Great news - they all got the same PubChemIDs. We will harmonize the names in a separate csv.

In [48]:
hash_collisions_resolved = pd.read_csv("iupac_hash_collisions_resolved.csv", index_col=0)
mapping_dict = {}
for idx, row in hash_collisions_resolved.iterrows():
    for drug_name in row:
        if not pd.isna(drug_name):
            mapping_dict[drug_name] = idx

Next, we will resolve the multi-ID cases. We will create a csv with the resolved names by always taking the first PubChem ID.

In [50]:
multi_mapping_resolved = pd.DataFrame(columns=["pubchem_id", "drug_name"])
for drug in multiple_drug_names:
    cpd = pcp.get_compounds(drug, namespace="name")[0]
    multi_mapping_resolved = pd.concat([multi_mapping_resolved, pd.DataFrame.from_dict({
        "pubchem_id": [cpd.cid],
        "drug_name": [drug]
    })])
    result_df = pd.concat([result_df, pd.DataFrame.from_dict({
            "drug_name": [drug],
            "pubchem_id": [cpd.cid],
            "iupac_name": [cpd.iupac_name],
            "canonical_smiles": [cpd.canonical_smiles],
            "cactvs_fingerprint": [cpd.cactvs_fingerprint],
            "fingerprint": [cpd.fingerprint]
        })
        ])

In [52]:
multi_mapping_resolved[multi_mapping_resolved.duplicated(subset="pubchem_id")]

Unnamed: 0,pubchem_id,drug_name
0,6918289,temsirolimus
0,135398738,Dacarbazine
0,216345,nutlin-3
0,7251185,parthenolide
0,73707371,PRL-3 inhibitor I


In [53]:
mapping_dict.update({
    "Nutlin-3": "Nutlin-3",
    "nutlin-3": "Nutlin-3",
    "Temsirolimus": "Temsirolimus",
    "temsirolimus": "Temsirolimus",
    "Parthenolide": "Parthenolide",
    "parthenolide": "Parthenolide",
    "PRL-3 Inhibitor I": "PRL-3 Inhibitor I",
    "PRL-3 inhibitor I": "PRL-3 Inhibitor I",
    "Dacarbazine": "Dacarbazine",
    "dacarbazine": "Dacarbazine"
})

In [54]:
multi_mapping_resolved.to_csv("multi_mapping_resolved.csv", index=False)

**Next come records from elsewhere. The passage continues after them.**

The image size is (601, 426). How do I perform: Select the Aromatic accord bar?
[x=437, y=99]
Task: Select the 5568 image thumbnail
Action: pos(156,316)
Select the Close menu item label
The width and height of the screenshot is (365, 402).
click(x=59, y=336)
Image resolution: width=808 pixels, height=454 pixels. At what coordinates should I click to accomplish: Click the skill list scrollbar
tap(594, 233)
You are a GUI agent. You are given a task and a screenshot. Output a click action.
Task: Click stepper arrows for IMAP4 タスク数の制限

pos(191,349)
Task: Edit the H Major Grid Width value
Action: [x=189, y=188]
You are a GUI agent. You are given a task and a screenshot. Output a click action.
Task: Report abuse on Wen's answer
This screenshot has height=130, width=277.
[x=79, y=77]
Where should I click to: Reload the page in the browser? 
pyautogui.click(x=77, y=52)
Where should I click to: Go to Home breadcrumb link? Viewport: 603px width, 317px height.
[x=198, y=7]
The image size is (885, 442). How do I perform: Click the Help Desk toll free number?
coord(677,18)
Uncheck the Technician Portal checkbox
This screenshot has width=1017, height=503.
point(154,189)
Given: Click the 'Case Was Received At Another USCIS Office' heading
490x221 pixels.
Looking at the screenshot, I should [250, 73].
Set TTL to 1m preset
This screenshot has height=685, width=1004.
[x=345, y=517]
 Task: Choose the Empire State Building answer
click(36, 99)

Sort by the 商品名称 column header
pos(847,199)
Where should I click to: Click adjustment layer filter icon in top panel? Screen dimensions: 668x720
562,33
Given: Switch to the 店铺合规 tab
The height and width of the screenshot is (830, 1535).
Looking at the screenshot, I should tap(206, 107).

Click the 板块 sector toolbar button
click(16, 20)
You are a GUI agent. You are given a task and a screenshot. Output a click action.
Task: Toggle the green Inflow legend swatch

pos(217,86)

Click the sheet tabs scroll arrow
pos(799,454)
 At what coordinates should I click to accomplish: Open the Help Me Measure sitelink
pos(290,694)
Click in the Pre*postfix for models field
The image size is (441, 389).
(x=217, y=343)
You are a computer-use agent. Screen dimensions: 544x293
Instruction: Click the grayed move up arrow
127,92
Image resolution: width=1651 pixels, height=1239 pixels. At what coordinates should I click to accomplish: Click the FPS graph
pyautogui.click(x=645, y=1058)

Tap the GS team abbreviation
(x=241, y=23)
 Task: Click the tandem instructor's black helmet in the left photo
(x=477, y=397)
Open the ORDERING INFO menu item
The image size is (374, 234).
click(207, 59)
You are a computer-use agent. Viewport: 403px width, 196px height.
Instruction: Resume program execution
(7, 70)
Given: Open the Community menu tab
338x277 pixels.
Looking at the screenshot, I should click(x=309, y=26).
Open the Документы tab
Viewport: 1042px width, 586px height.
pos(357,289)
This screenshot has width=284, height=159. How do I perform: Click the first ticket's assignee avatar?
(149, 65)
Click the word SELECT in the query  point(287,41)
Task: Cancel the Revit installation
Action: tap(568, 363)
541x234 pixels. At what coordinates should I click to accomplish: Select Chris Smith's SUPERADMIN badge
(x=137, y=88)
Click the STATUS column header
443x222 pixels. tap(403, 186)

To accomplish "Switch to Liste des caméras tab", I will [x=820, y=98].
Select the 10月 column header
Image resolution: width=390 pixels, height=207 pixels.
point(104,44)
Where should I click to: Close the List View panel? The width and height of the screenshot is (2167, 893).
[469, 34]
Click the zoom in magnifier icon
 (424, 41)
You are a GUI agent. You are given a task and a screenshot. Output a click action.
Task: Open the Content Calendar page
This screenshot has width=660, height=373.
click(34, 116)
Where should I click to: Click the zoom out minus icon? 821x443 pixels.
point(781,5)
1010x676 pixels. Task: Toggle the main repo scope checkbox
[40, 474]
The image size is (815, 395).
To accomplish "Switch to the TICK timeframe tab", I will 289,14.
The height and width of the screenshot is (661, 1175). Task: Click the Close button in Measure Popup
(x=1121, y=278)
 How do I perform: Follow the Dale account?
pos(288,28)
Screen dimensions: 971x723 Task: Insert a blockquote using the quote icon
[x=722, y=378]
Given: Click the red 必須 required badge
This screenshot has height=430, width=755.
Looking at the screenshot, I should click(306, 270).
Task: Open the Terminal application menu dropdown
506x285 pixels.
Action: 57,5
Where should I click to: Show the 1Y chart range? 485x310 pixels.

Next issue: unmappable drug names. Let's see how many of them we found so far.

In [63]:
subsetted_drug_names = all_drug_names[all_drug_names["drug_name"].isin(no_drug_names)]
subsetted_drug_names = subsetted_drug_names.sort_values(by="drug_name")

In [64]:
subsetted_drug_names.to_csv("no_drug_names_resolved.csv", index=False)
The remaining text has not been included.